Thirdly, the CJEU added that national law determines the conditions under which providers of electronic communications services grant access to the data in the provider's possession. However, the legislation must lay down clear and precise rules governing the scope and conditions for the application of such access. As a general rule, the CJEU noted that access can be granted in relation to the objective of fighting crime, only for the data of individuals suspected of being implicated in a serious crime. The Court also pointed out that in order to ensure that the interference is limited to what is strictly necessary, the access must be subject to a prior review carried out by a court or an independent administrative body. This does not apply in cases of duly justified emergency (§43 of the Judgement).
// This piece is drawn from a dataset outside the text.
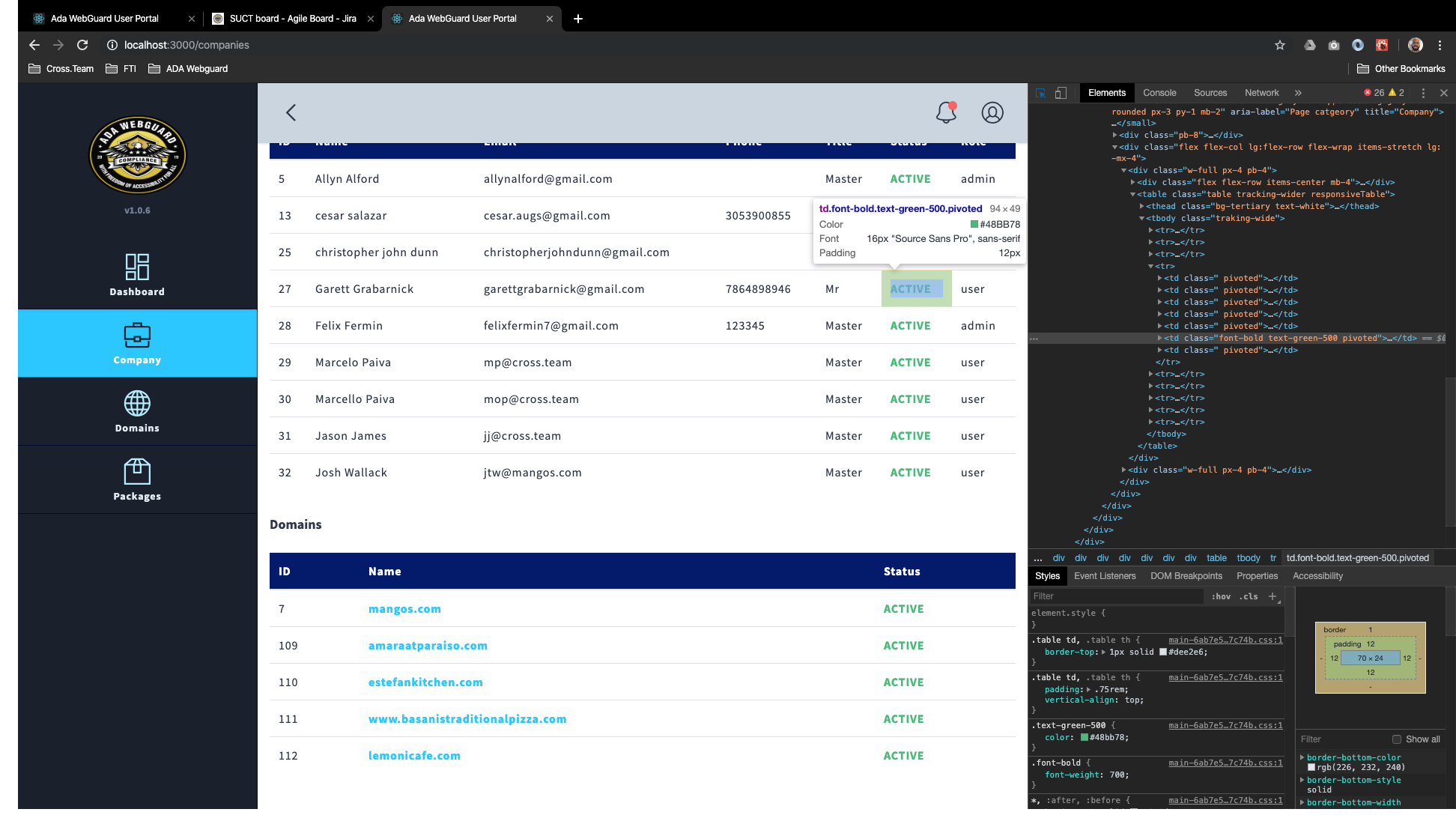Open the mangos.com domain link
Image resolution: width=1456 pixels, height=830 pixels.
(404, 609)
Regarding the definition of the concept of 'serious offence', the EU has not legislated in that field. This concept reflects social realities and legal traditions, which vary between the Member States and over time. Therefore, it is up to the Member States to define 'serious offences’ for the purposes of applying Article 15(1) ePrivacy Directive (§46 of the Judgement). The CJEU recalled that Article 15(1) ePrivacy Directive is an exception to the obligation to ensure the confidentiality of electronic communications and data and must not become the rule (§48 of the Judgement). Furthermore, the national measures taken by Member States under this provision must comply with the general principles of EU law, in particular the principle of proportionality and ensuring respect for the fundamental rights enshrined in Articles 7, 8 and 11 of the Charter (§49 of the Judgement).
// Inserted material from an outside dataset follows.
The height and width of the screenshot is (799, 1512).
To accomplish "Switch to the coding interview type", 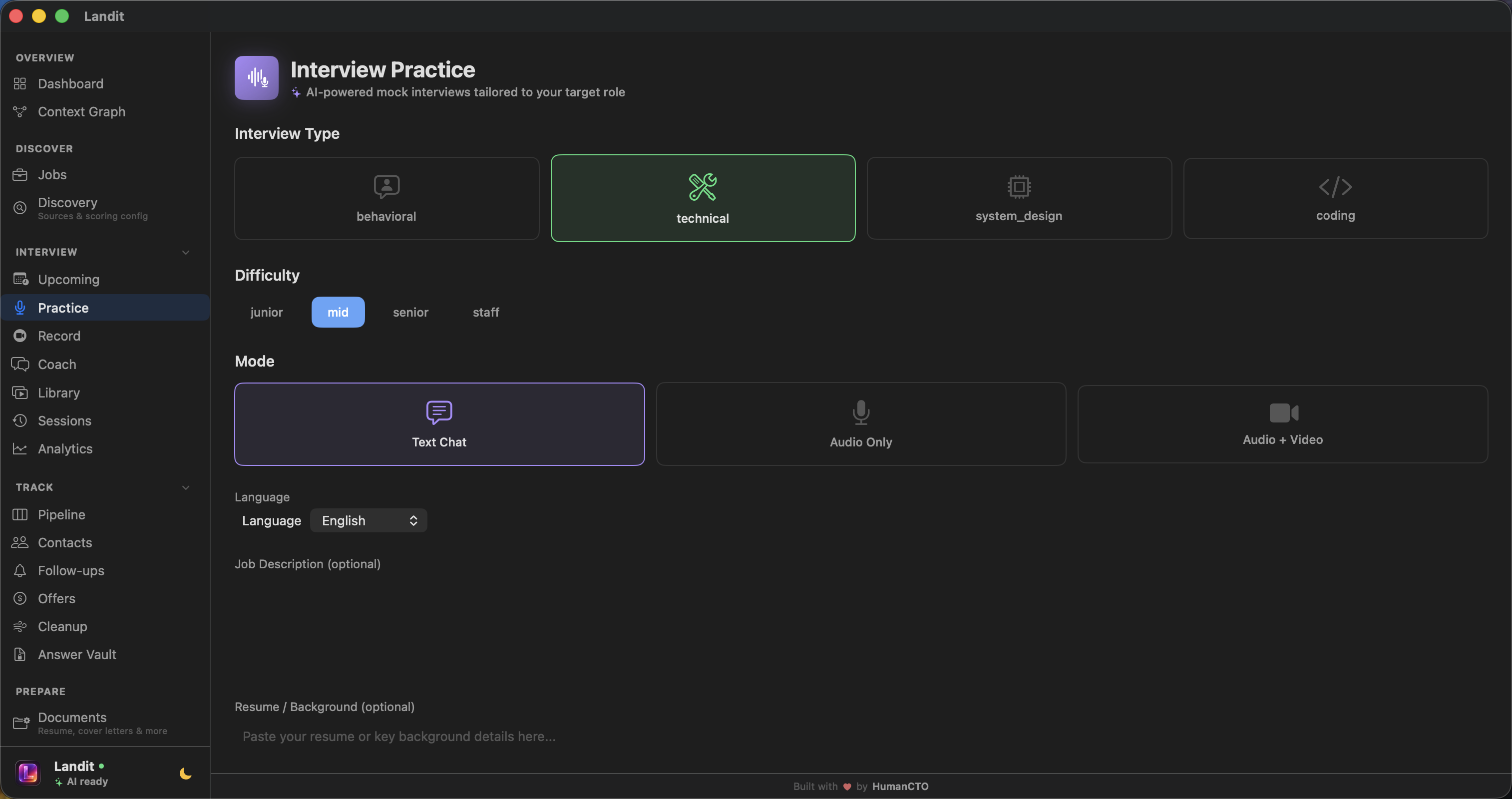I will [1334, 198].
Therefore, the Court considered that Member States must not distort the concept of ‘serious offence’ and ‘serious crime’ by including within it, offences which are manifestly not serious offences. In the present case, the CJEU pointed out that Article 132(3) Legislative Decree n°196/2003 defines the offences for which access to data retained by providers of electronic communications services may be granted, by reference to a maximum term of imprisonment of at least three years. Additionally, there must be sufficient evidence to the commission of an offence and the data must be relevant to establishing the facts (§52 of the Judgement).

The CJEU held that the definition of ‘serious offence’ cannot cover the vast majority of criminal offences, which would be the case if the maximum term of imprisonment was sent at an excessively low level. The Court considered that a maximum term of imprisonment of three years does not appear excessively low (CJEU, 21 June 2022, Ligue des droits humains, C-817/19, §150).

Lastly, the CJEU found that setting a maximum term of imprisonment may create a situation in which the access would be requested for the purposes of prosecuting offences which do not constitute a serious crime. However, the Court held that setting a minimum period above which the maximum term of imprisonment for an offence justifies the classification of that offence as a serious offence is not necessarily contrary to the principle of proportionality (§58 of the Judgement).

Thus, the CJEU concluded that Article 15(1) Directive 2002/58 does not preclude a national provision which requires a national court, acting in the context of a prior review, to authorise access to traffic or location data for the purposes of investigating criminal offences punishable under national law by minimum 3 years imprisonment. However, the court must be entitled to refuse such access in the context of investigating an offence which is manifestly not a serious offence in the light of the societal conditions prevailing in the Member State concerned.